Here we continued to develop an approach first used in MRI [30] for measuring cortical thickness, but recently adopted by our group for TM thickness [14]. While it is still a stand-alone program, we have reduced the run time and the amount of user intervention. Nevertheless, this manual intervention can still restrict the usability of the current software particularly in a clinical setting. Our future work includes exploring Artificial Intelligence (AI) approaches to improve both the accuracy and execution time of the segmentation. With the current software, we expect to generate a large number of manually segmented masks which will eventually form a labeled dataset for training the AI model. Adopting an AI technique would not only enable computing the TM thickness map near real-time but also minimize, if not completely eliminate, the current manual intervention.
We report various vibrometric and topographical approaches towards extracting functional information about the middle ear using the HHOCT device including measuring response to pure tone stimuli along with newer techniques such as multi-tone stimulus, continuous chirp stimulus, and alternating air and bone stimulus. In our vibrometry experiments, subject motion did not significantly interfere with measurements in response to stimuli at higher sound pressure levels. In the routine clinic setting, certain patient populations may not be capable of remaining as motionless as the normal subjects that were tested in this study, and subject motion may be more of a concern for this system across a wider range of measurement parameters. We have not yet explored using various patient positioning devices, such as head holders or restraints, to reduce unintentional motion, but we propose that such solutions may improve the sensitivity of our system and improve its effectiveness in the clinic.
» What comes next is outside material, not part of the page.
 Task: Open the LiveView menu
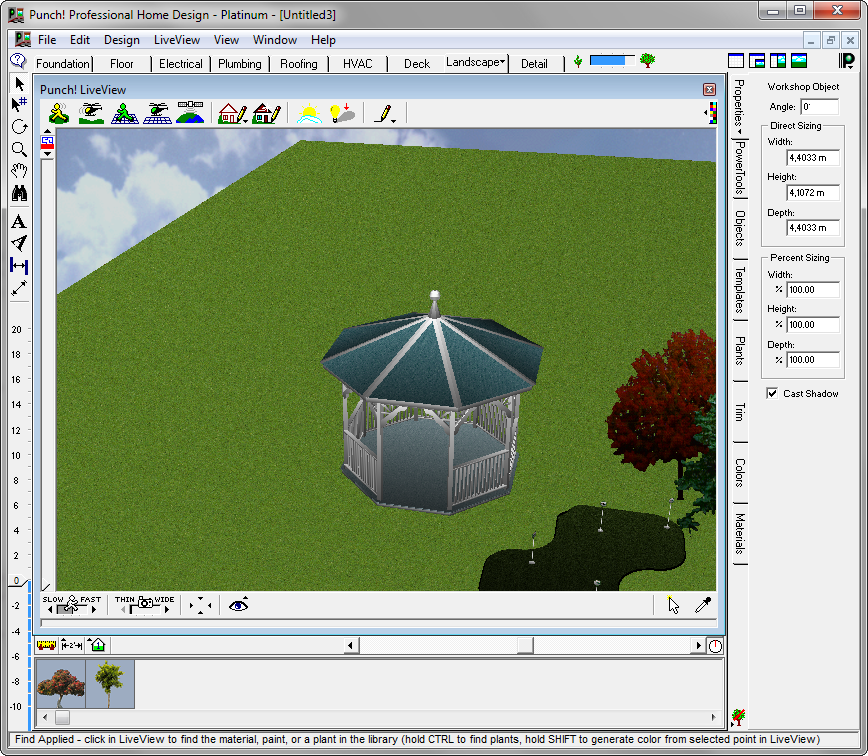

While the data in this report was acquired from healthy subjects, these approaches should prove useful towards acquiring pathologic data in patients that will aid clinicians in the diagnosis of middle-ear diseases such as tympanosclerosis, cholesteatoma, and otosclerosis, among others. The clinical utility of this device will require validation in large patient populations and our future work will include exploring the HHOCT’s ability to provide diagnostic data that will help differentiate between various pathologic middle-ear conditions, as well as the ease of integration within the routine workflow in an otolaryngology clinic.
5. Conclusions
In conclusion, we have developed a hand-held OCT device capable of functional and morphological imaging of the middle ear optimized for usage in a clinic setting. It essentially incorporates all of the functionality of the microscope-based system we previously described [14] but in a much smaller stand-alone footprint that allows for intuitive hand-held usage and convenient transport of the system as needed within the workflow of a busy otology clinic. By comparison, the two systems can both measure vibratory response with sub-nanometer scale sensitivity. The hand-held device had better performance at low frequency, which allowed us to measure TM vibrations below 2 kHz, while the microscope system had a larger amount of noise at low frequencies. We attributed this difference to the long boom arm which holds the surgical microscope system, which is likely susceptible to low frequency motion. Nevertheless, the microscope-based system was easier to use for measurements where significant temporal averaging with long acquisition times was essential, such as measures of distortion product otoacoustic emissions. The microscope-based system is more likely appropriate for otologic surgery or for large institutional hearing clinics that already regularly use surgical microscopes for middle ear imaging. In comparison, the development of a hand-held OCT device capable of both rapid point-of-care middle ear imaging and functional diagnostic vibrometry in a stand-alone system that can be readily adopted into the clinic workflow may provide otologists and audiologists with valuable clinical information that is not readily available in current practice. While we investigated various approaches to extracting functional information, follow-up studies will be necessary to show the effectiveness of using OCT in the clinic to detect and diagnose middle ear pathology.
Funding
National Institute of Biomedical Imaging and Bioengineering (1R01EB027113); National Institute on Deafness and Other Communication Disorders (1R01DC013774, 1R01DC01445, 1R01DC017741).
Disclosures
The authors declare no conflicts of interest.
Data availability
Data underlying the results presented in this paper are not publicly available at this time but may be obtained from the authors upon reasonable request.
References
1. D. Huang, E. A. Swanson, C. P. Lin, J. S. Schuman, W. G. Stinson, W. Chang, M. R. Hee, T. Flotte, K. Gregory, and C. A. Puliafito, “Optical coherence tomography,” Science 254(5035), 1178–1181 (1991). [CrossRef]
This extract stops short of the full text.